▶ **ABOUT THIS EXERCISE**:
Using the data below, return every line that holds the word "agent".

+++

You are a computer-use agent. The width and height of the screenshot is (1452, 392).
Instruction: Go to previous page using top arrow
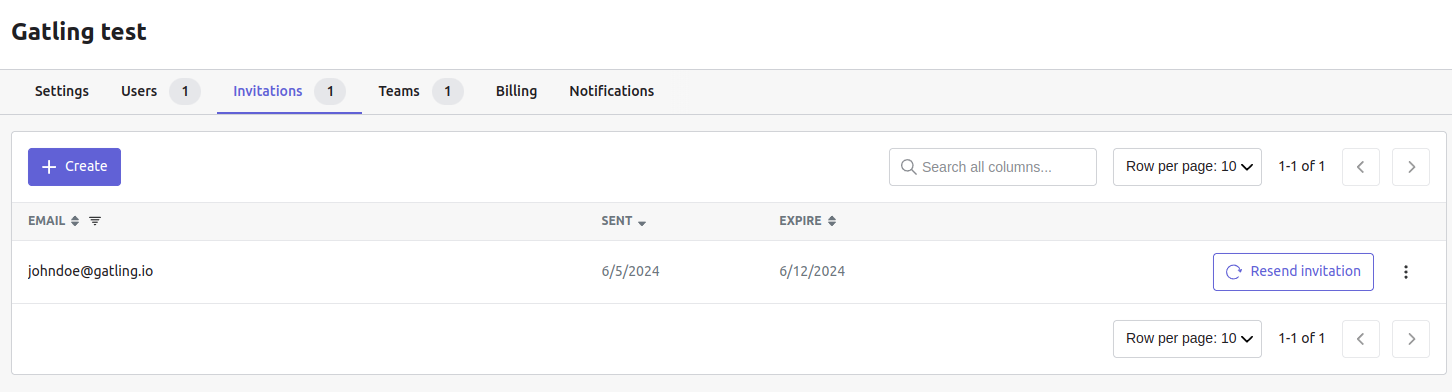point(1360,167)
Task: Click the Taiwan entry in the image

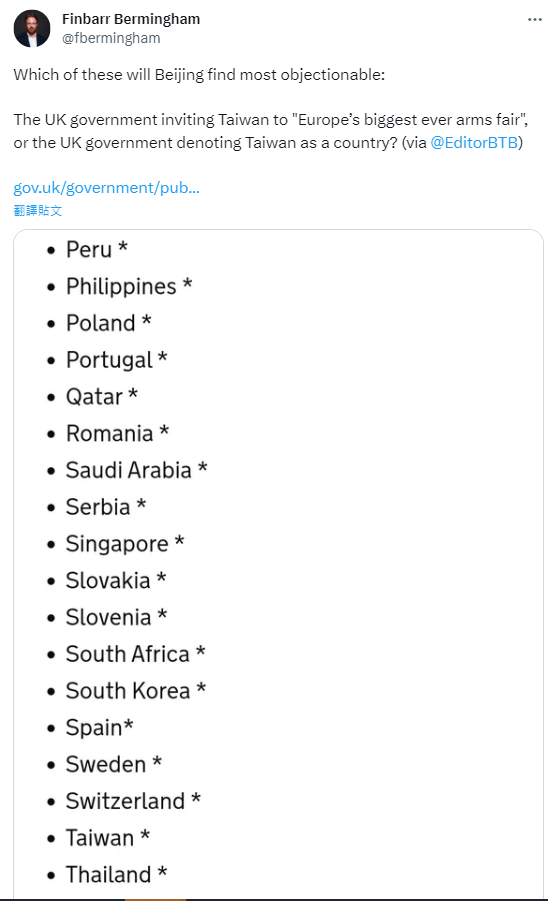Action: tap(107, 838)
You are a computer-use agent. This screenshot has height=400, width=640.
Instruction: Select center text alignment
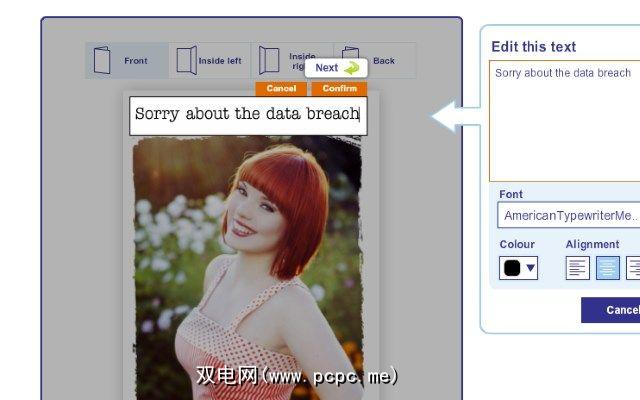pos(608,268)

+++

▶ **OUTPUT FOR THIS TASK**:
You are a computer-use agent. The width and height of the screenshot is (1452, 392).
You are a computer-use agent. This screenshot has height=400, width=640.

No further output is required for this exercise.